On the Hunt for the Northern Lights
The thrill of witnessing the Aurora Borealis is a once-in-a-lifetime experience for many. Some, however, get hooked and can never get enough of the blazing colours in the sky.
The Northern Lights dancing up above is such a powerful and unique natural phenomenon it changes lives down on Earth. Being one of the best places to spot the Aurorae, Finland has even received immigration because of them.
The Lights Brought Andy to Finland
Years ago, Welshman Andy Keen was diagnosed with a neural disease that made him review his priorities in life. Upon seeing a documentary on the Northern Lights, he decided to go see them.
In 2009, he ended up in Ivalo, Finnish Lapland, and saw the Aurorae on his first night there.
- I lay on my back in the snow looking at them dancing across the sky. In addition to the lights, the almost deafening silence was also memorable, Andy says.
Profession: Aurora Hunter
Andy became a professional Northern Lights hunter and photographer with his own excursion company.
- I’ve now spent over 5 000 hours under the Northern Lights and I’m mesmerized every time I see them, says Andy.
- I enjoy watching people’s reactions when they see them for the first time – business men turn into little children and couples suddenly go extremely romantic, he says.
The Basics of Northern Lights Chasing
British journalist Fran Weaver has lived in Finland for many years, and still gets a thrill out of the Northern Lights. He still remembers his first time clearly.

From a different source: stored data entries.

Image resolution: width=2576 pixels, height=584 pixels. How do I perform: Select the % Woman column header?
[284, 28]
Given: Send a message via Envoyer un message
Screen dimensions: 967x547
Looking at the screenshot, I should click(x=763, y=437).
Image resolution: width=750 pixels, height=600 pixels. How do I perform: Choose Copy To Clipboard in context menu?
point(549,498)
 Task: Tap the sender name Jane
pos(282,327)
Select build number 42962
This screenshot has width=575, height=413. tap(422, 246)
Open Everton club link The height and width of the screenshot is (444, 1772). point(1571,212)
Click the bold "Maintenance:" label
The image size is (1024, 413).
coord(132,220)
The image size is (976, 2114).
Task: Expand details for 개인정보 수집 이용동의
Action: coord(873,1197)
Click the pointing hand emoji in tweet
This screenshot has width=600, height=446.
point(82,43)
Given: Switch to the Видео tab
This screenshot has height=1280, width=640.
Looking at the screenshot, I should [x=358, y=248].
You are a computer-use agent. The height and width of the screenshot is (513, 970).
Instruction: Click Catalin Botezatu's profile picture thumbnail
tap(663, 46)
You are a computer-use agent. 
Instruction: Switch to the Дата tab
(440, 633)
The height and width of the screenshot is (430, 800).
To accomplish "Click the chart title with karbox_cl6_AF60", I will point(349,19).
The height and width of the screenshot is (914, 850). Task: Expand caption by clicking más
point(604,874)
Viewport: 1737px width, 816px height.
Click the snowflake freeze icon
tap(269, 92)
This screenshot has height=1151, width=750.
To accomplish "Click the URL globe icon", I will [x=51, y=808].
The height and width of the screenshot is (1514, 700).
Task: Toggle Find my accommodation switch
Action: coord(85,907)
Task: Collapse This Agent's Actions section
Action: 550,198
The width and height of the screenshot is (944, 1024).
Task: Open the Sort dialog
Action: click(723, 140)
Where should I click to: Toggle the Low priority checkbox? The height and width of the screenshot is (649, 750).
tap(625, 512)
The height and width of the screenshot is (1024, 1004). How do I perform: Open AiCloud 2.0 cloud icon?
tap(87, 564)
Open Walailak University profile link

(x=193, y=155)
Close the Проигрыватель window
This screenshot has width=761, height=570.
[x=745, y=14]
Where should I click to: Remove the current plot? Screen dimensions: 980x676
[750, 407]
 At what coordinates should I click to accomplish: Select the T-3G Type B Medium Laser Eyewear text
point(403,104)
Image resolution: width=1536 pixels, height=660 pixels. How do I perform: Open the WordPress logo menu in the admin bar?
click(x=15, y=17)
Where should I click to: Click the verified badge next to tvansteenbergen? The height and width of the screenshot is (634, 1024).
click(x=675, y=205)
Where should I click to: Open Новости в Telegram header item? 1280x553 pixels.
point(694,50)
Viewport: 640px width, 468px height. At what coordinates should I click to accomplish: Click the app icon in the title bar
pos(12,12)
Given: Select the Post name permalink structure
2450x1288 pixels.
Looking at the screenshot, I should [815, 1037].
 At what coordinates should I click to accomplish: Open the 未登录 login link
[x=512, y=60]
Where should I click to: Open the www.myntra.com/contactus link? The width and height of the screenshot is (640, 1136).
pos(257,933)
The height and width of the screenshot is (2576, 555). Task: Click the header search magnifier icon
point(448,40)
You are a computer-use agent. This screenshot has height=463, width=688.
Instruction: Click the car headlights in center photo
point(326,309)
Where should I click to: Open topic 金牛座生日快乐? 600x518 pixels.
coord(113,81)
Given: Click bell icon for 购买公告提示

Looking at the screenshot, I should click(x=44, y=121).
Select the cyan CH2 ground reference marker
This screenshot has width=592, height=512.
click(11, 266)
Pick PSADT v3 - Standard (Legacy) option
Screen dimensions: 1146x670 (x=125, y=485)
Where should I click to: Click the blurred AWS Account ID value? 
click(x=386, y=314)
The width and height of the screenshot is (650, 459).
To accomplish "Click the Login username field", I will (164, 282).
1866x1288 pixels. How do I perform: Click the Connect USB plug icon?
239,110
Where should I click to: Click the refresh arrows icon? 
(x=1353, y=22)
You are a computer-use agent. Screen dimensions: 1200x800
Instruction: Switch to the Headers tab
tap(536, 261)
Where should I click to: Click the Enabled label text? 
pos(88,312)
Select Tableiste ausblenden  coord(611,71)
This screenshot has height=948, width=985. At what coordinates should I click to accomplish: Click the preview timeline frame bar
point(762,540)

- The sight was almost apocalyptical. The ever-changing patterns and colours of this spellbinding light show remained visible for several hours right across Finland, Fran says.
Even today, Fran always keeps a keen eye on the sky on clear evenings. Here’s a few tips from him to Aurora chasers:
- Go north. In northern Lapland the lights shine about every other clear night between September and March. In southern Finland they are visible on about 10-20 nights a year.
- Look to the stars. If you notice that the night sky is clear and starry, your chances of seeing the northern lights are good.
- Stay outside. The lights might unexpectedly appear and just as suddenly vanish any time from just after sunset to just before dawn.
- Wrap up warm. It tends to be very chilly on the clear winter nights when the lights are most easily seen.
- Darkness is your friend. Get away from bright lights and buildings. Hilltops and lakeshores make good vantage points.
- Sign up for aurora alerts. On the Finnish Meteorological Institute’s informative Auroras Now! website, you can sign up for free e-mail alerts sent whenever magnetic conditions in the skies over Finland make auroral displays likely.
In Lapland, swapping the hustle and bustle of ski resorts and cities to the peace and quiet of the wilderness takes mere minutes.